Learning styles. Dale’s Cone (people remember 10% of what they read, etc). All sorts of pseudo-science that’s permeated the L&D space needs to be challenged. Will Thalheimer’s Debunker’s Club is a very helpful resource to be more of a rebel.

4. “Forgive them, they know not what they do.”

Jesus, as the story goes, was nailed to a cross and yet chose to forgive those who had handed him over to be put to death.

Surely L&D professionals can find it in their hearts to be patient with subject matter experts, decision-makers and others who claim to be experienced presenters when they choose to eschew sound adult learning principles and concepts that actually make learning stick and instead advocate for easier options such as wordy PowerPoint decks and meandering lectures.

I’ve found the key to be to slowly and patiently ask questions, figure out the comfort zone, and then identify two steps beyond the comfort zone in order to nudge training strategies and presentation design toward something more effective and sustainable.

They may know not what they’re doing, but it doesn’t mean we should acquiesce to poor design.

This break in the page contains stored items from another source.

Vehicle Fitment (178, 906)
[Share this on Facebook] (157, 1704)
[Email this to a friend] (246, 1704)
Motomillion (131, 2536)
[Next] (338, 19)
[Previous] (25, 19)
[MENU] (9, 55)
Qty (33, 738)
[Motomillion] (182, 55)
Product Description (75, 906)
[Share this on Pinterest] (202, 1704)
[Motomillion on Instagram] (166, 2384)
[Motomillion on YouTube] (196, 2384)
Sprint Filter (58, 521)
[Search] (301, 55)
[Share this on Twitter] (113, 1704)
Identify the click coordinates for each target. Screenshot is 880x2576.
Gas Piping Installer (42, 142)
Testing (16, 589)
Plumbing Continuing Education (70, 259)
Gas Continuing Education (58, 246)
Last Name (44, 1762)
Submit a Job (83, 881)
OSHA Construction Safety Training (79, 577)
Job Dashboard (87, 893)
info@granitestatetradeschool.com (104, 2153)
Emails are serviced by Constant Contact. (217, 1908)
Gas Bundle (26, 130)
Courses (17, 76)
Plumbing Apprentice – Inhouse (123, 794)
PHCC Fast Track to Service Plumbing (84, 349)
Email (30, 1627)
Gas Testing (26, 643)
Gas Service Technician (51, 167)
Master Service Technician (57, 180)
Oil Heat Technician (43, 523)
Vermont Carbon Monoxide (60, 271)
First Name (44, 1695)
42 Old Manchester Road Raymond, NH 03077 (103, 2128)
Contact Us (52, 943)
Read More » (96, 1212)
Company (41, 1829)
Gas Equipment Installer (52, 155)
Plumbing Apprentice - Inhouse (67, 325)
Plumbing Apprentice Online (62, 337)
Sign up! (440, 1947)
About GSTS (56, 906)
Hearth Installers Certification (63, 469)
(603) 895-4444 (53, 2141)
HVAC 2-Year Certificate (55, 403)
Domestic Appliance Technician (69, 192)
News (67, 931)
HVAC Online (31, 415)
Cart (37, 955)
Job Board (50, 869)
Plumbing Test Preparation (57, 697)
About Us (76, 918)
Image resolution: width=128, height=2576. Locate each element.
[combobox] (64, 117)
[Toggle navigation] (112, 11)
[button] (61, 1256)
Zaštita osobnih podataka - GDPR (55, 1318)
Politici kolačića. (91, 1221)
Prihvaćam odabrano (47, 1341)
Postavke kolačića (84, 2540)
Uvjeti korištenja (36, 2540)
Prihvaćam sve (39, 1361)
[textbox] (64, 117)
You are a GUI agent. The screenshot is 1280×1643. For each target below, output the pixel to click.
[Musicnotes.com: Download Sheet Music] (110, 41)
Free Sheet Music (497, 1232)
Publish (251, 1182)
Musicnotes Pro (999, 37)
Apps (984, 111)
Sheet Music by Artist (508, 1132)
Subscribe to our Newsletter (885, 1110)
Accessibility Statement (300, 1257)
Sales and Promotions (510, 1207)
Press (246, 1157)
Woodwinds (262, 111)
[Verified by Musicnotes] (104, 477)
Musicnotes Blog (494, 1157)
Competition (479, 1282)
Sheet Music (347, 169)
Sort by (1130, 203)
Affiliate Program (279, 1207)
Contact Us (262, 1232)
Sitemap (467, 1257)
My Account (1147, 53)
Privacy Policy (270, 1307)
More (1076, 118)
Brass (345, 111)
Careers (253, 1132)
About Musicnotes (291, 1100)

The hard work is found in slowly and continuously pushing SMEs, decision-makers and seasoned presenters toward a path in which all presentations can be engaging and lead to change. (Here’s one example of what this could look like.)

The next time you’re reflecting on your teaching style or looking for some inspiration as you put together a learning strategy, eLearning module or presentation, maybe there’s merit in reflecting on the question you can find on bumper stickers across the country: What would Jesus do?